The dispute-resolution mechanism can be a laborious and often mysterious process. Mediation allows the parties involved in the dispute to sidestep the litigation process, using a neutral intermediary who guides the parties through the legal process. It is the mediator’s duty to work with the parties to agree on the terms for conflict resolution. Only if they want to, do the parties settle.
Here are five factors that suggest a case is one which should be mediated:

  1. The parties recognize they have more to lose than if they don’t settle. There is high risk if they do not settle. This means not only must there be a downside risk, but also the parties and their lawyers must recognize and understand that risk.

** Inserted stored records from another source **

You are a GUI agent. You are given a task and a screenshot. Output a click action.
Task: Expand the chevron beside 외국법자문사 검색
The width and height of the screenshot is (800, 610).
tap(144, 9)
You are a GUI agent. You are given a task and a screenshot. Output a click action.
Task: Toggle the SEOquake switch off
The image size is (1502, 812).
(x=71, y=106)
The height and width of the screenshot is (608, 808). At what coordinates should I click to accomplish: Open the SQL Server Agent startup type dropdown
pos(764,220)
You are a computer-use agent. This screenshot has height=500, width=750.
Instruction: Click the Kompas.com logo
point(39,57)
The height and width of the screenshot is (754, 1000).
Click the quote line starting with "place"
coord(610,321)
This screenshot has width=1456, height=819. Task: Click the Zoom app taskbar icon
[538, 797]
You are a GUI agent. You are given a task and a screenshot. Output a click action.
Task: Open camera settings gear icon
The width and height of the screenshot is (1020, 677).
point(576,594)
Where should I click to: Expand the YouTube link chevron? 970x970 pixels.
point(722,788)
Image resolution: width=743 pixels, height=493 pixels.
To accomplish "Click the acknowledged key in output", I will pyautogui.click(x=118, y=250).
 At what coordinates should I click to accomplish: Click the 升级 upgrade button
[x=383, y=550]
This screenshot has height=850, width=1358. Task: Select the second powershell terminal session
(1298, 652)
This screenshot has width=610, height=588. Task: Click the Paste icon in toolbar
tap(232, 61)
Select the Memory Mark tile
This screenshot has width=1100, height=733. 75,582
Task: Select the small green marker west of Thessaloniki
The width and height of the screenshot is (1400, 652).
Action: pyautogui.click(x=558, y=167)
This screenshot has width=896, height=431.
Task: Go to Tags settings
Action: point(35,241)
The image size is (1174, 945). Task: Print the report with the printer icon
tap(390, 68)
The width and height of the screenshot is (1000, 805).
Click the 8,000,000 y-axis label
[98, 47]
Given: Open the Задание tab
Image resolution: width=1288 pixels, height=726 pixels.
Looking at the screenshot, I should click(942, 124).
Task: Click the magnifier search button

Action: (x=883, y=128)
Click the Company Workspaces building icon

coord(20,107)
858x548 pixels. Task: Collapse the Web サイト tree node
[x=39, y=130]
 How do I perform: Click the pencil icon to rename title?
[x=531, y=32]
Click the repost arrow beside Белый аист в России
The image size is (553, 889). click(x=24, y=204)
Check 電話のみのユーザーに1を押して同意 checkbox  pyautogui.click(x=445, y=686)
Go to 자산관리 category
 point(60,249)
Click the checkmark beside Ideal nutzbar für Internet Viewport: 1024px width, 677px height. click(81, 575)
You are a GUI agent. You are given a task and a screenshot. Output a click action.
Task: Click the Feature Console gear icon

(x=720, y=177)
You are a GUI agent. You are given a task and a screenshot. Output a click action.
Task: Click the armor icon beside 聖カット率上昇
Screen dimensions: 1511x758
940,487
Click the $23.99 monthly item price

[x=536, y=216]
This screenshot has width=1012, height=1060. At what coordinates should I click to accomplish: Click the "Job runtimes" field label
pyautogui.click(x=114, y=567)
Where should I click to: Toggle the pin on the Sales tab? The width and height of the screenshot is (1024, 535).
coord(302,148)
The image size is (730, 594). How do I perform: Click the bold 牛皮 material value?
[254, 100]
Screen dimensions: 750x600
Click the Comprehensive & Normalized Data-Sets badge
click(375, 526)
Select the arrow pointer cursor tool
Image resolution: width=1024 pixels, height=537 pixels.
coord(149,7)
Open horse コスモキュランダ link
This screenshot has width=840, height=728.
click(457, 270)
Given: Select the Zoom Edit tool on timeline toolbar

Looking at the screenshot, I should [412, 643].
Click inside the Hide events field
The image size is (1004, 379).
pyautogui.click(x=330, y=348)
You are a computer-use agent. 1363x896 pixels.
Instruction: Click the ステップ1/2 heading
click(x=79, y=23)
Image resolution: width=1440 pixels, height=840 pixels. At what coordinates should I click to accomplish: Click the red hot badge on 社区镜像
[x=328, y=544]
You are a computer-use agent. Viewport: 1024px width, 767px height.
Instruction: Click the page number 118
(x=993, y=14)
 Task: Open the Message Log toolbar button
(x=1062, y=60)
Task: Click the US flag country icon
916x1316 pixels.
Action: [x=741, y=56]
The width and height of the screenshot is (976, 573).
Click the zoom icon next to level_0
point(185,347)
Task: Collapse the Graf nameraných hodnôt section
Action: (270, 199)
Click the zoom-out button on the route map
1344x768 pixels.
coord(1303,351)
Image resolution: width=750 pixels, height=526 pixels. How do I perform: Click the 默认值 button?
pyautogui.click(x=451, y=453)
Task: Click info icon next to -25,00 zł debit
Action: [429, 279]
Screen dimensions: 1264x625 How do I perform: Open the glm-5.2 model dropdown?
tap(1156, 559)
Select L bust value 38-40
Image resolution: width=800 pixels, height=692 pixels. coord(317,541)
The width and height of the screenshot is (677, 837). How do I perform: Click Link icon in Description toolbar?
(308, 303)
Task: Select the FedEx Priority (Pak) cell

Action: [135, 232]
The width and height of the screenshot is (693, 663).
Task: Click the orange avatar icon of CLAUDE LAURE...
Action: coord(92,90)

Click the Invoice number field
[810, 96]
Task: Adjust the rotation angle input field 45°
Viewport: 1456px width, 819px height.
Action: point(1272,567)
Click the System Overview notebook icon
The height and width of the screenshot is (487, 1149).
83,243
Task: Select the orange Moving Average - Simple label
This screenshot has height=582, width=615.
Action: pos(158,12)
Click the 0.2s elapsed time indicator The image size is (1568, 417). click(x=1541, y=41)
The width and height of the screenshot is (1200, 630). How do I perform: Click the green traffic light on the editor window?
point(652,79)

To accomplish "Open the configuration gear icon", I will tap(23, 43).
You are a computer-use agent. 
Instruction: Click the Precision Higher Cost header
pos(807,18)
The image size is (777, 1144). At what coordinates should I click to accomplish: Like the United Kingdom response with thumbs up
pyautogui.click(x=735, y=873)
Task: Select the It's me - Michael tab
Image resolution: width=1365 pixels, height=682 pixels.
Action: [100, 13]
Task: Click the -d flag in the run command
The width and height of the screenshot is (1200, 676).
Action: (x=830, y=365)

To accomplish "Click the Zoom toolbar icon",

  2. There has been cooperation among the parties and their counsel during the litigation process. A case has a greater potential for settlement when the parties are “firm but fair” with one another, and cooperate without compromising their clients’ rights
    or position.
  3. The parties have engaged in sufficient discovery and an exchange of information so that you know the facts of the case. Each side can look towards the door of trial court and see how the case is likely to play out. It is the ability to anticipate the “end result” that allows a trial lawyer to properly advise the client as to the alternatives of resolution by trial.
  4. The parties have non-lawsuit reasons to settle. The existence of the lawsuit or a “bad” result may trigger losses in business relationships or a negative impact on a business marketing plan, and this can motivate the parties to seek a negotiated result.
  5. While the liability, damages or collection issues remain, there is no clear barrier to recovery and payment of any judgment by the plaintiff. A lawsuit is a three legged stool: liability, damages and collection. If the stool has strength in all three legs, then the parties should be talking seriously about resolving the lawsuit.

BASF Mediation Services Panelist Guy O. Kornblum has been a trial and appellate lawyer in San Francisco for over 40 years, heading his own firm for over 30 years. He has been involved in hundreds of mediations both as a mediator and as a representative of the client.